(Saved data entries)
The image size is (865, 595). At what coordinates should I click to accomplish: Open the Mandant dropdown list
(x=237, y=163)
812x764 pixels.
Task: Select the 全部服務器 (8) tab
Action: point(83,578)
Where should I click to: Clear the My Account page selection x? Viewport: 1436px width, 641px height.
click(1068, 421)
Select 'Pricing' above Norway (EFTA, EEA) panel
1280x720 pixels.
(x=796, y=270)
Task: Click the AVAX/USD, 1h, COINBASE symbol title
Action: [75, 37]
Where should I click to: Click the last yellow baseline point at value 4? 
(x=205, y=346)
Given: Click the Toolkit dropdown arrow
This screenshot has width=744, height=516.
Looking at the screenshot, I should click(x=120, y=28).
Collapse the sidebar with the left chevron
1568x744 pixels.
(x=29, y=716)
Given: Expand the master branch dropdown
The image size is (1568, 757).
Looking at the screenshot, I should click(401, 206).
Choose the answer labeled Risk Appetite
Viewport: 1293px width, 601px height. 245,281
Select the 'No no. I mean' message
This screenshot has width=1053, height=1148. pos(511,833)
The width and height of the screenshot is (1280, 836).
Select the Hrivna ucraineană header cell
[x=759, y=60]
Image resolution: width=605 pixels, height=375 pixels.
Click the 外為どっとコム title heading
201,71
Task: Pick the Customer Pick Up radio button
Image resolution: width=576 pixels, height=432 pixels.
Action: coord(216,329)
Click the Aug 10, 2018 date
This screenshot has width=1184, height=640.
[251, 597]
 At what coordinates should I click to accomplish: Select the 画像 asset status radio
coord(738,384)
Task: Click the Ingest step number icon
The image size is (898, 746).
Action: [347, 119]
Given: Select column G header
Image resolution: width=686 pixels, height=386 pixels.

» **WORK ORDER**: From the line containing "Select the 'No no. I mean' message" down to the last line of the data above, copy every line exactly; leave out all other lines.

» **SOLUTION**:
Select the 'No no. I mean' message
This screenshot has width=1053, height=1148. pos(511,833)
The width and height of the screenshot is (1280, 836).
Select the Hrivna ucraineană header cell
[x=759, y=60]
Image resolution: width=605 pixels, height=375 pixels.
Click the 外為どっとコム title heading
201,71
Task: Pick the Customer Pick Up radio button
Image resolution: width=576 pixels, height=432 pixels.
Action: coord(216,329)
Click the Aug 10, 2018 date
This screenshot has width=1184, height=640.
[251, 597]
 At what coordinates should I click to accomplish: Select the 画像 asset status radio
coord(738,384)
Task: Click the Ingest step number icon
The image size is (898, 746).
Action: [347, 119]
Given: Select column G header
Image resolution: width=686 pixels, height=386 pixels.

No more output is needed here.